Stated goal => Copy out these records with "screenshot" swapped for "screen capture" and nothing else altered. Leave the pictures out.

Available data =>
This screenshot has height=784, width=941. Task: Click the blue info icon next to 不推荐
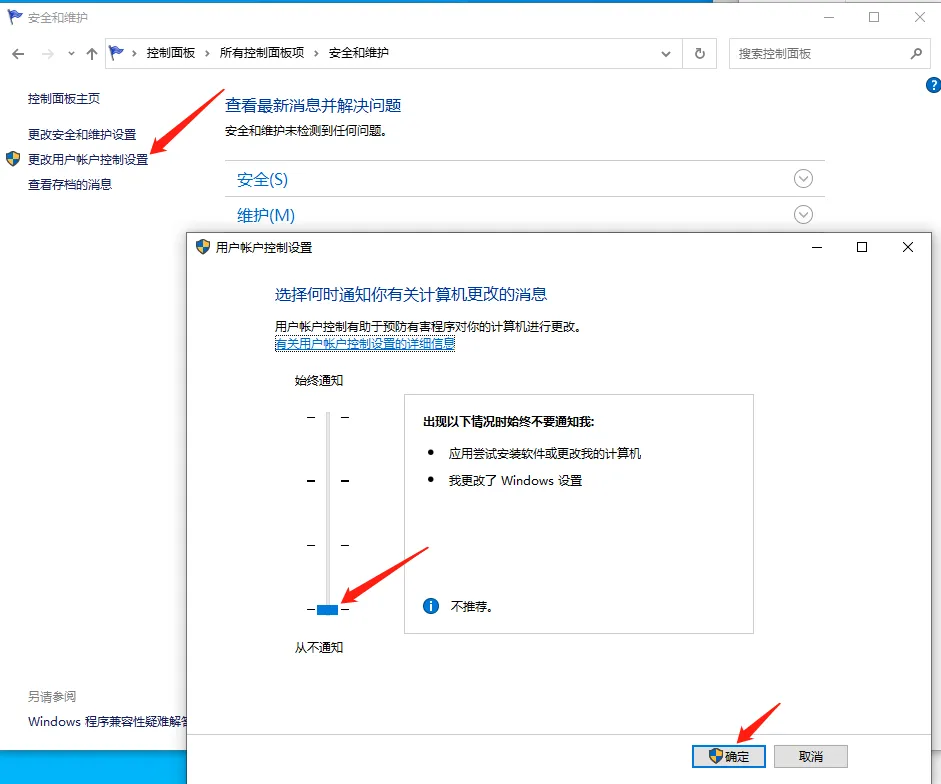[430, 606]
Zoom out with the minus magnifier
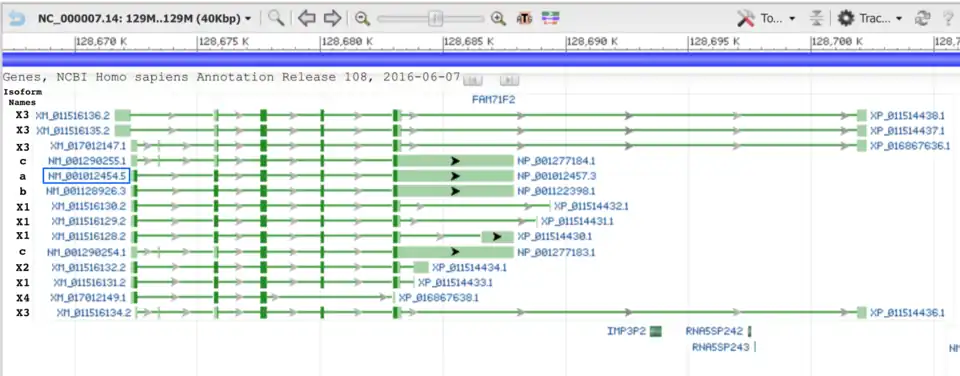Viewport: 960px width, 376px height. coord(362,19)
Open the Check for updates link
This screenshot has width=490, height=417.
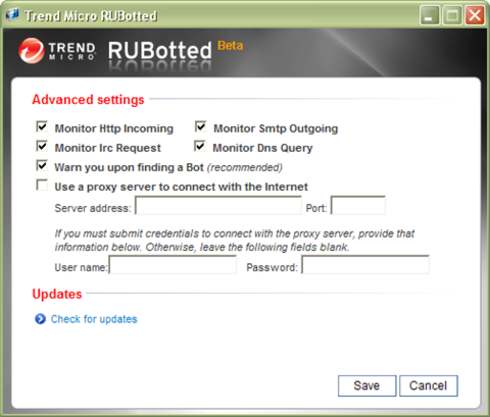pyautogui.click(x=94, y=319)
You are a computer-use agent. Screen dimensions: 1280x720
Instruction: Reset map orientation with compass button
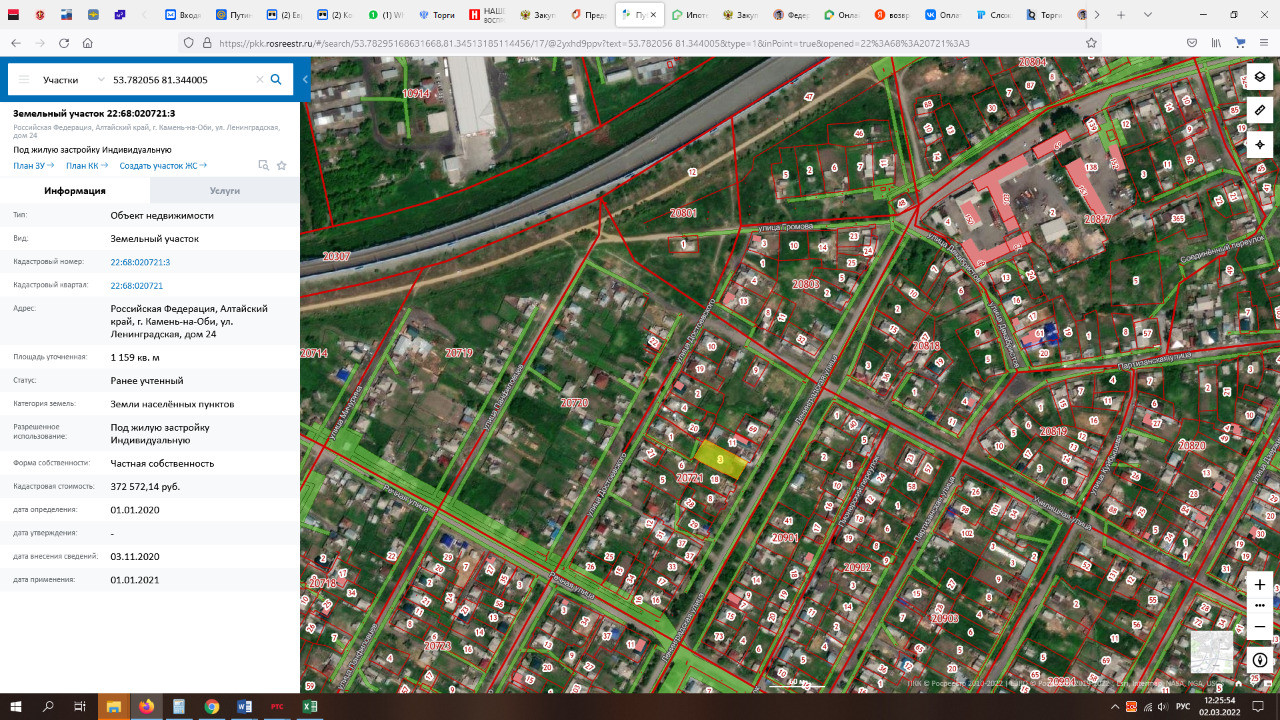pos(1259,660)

Answer below =>
This screen capture has height=784, width=941. Task: Click the blue info icon next to 不推荐
[430, 606]
Zoom out with the minus magnifier
Viewport: 960px width, 376px height. coord(362,19)
Open the Check for updates link
This screen capture has width=490, height=417.
pyautogui.click(x=94, y=319)
You are a computer-use agent. Screen dimensions: 1280x720
Instruction: Reset map orientation with compass button
pos(1259,660)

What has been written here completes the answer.